◆ **TASK DESCRIPTION**:
Copy the data below verbatim, leaving no line out.

● ● ● ● ● ● ●

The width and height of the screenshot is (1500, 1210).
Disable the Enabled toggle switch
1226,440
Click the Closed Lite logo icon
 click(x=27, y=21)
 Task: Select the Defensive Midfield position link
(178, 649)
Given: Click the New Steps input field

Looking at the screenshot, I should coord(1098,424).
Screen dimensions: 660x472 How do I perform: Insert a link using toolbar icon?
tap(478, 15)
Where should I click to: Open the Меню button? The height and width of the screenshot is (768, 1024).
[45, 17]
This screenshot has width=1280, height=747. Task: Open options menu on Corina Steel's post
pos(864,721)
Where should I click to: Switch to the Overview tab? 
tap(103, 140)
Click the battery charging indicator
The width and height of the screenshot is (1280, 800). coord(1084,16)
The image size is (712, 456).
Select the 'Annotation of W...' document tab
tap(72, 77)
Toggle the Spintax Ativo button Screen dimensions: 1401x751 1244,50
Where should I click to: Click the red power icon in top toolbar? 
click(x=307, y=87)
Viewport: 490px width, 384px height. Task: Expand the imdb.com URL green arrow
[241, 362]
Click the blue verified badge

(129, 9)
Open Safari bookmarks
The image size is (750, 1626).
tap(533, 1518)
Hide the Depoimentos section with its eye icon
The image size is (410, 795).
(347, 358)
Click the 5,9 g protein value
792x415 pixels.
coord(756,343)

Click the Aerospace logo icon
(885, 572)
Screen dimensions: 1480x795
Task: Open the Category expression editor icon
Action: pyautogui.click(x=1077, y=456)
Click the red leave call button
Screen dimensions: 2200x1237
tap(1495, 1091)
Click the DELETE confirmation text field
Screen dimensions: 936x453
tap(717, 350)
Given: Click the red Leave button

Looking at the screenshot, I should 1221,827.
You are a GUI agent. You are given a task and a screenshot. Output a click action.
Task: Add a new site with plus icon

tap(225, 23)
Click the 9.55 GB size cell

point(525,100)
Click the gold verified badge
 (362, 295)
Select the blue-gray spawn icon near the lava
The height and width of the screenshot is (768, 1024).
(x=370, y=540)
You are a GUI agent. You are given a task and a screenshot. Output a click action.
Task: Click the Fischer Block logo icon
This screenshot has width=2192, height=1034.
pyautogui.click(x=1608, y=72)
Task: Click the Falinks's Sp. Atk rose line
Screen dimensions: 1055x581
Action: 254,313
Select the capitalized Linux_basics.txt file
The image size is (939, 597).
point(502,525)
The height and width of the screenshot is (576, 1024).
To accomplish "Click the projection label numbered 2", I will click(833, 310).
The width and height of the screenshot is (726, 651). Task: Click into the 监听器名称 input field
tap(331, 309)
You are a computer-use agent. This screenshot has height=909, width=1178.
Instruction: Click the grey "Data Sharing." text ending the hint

● ● ● ● ● ● ●

◆ **ANSWER FOR THE TASK**:
The width and height of the screenshot is (1500, 1210).
Disable the Enabled toggle switch
1226,440
Click the Closed Lite logo icon
 click(x=27, y=21)
 Task: Select the Defensive Midfield position link
(178, 649)
Given: Click the New Steps input field

Looking at the screenshot, I should coord(1098,424).
Screen dimensions: 660x472 How do I perform: Insert a link using toolbar icon?
tap(478, 15)
Where should I click to: Open the Меню button? The height and width of the screenshot is (768, 1024).
[45, 17]
This screenshot has width=1280, height=747. Task: Open options menu on Corina Steel's post
pos(864,721)
Where should I click to: Switch to the Overview tab? 
tap(103, 140)
Click the battery charging indicator
The width and height of the screenshot is (1280, 800). coord(1084,16)
The image size is (712, 456).
Select the 'Annotation of W...' document tab
tap(72, 77)
Toggle the Spintax Ativo button Screen dimensions: 1401x751 1244,50
Where should I click to: Click the red power icon in top toolbar? 
click(x=307, y=87)
Viewport: 490px width, 384px height. Task: Expand the imdb.com URL green arrow
[241, 362]
Click the blue verified badge

(129, 9)
Open Safari bookmarks
The image size is (750, 1626).
tap(533, 1518)
Hide the Depoimentos section with its eye icon
The image size is (410, 795).
(347, 358)
Click the 5,9 g protein value
792x415 pixels.
coord(756,343)

Click the Aerospace logo icon
(885, 572)
Screen dimensions: 1480x795
Task: Open the Category expression editor icon
Action: pyautogui.click(x=1077, y=456)
Click the red leave call button
Screen dimensions: 2200x1237
tap(1495, 1091)
Click the DELETE confirmation text field
Screen dimensions: 936x453
tap(717, 350)
Given: Click the red Leave button

Looking at the screenshot, I should 1221,827.
You are a GUI agent. You are given a task and a screenshot. Output a click action.
Task: Add a new site with plus icon

tap(225, 23)
Click the 9.55 GB size cell

point(525,100)
Click the gold verified badge
 (362, 295)
Select the blue-gray spawn icon near the lava
The height and width of the screenshot is (768, 1024).
(x=370, y=540)
You are a GUI agent. You are given a task and a screenshot. Output a click action.
Task: Click the Fischer Block logo icon
This screenshot has width=2192, height=1034.
pyautogui.click(x=1608, y=72)
Task: Click the Falinks's Sp. Atk rose line
Screen dimensions: 1055x581
Action: 254,313
Select the capitalized Linux_basics.txt file
The image size is (939, 597).
point(502,525)
The height and width of the screenshot is (576, 1024).
To accomplish "Click the projection label numbered 2", I will click(833, 310).
The width and height of the screenshot is (726, 651). Task: Click into the 监听器名称 input field
tap(331, 309)
You are a computer-use agent. This screenshot has height=909, width=1178.
Instruction: Click the grey "Data Sharing." text ending the hint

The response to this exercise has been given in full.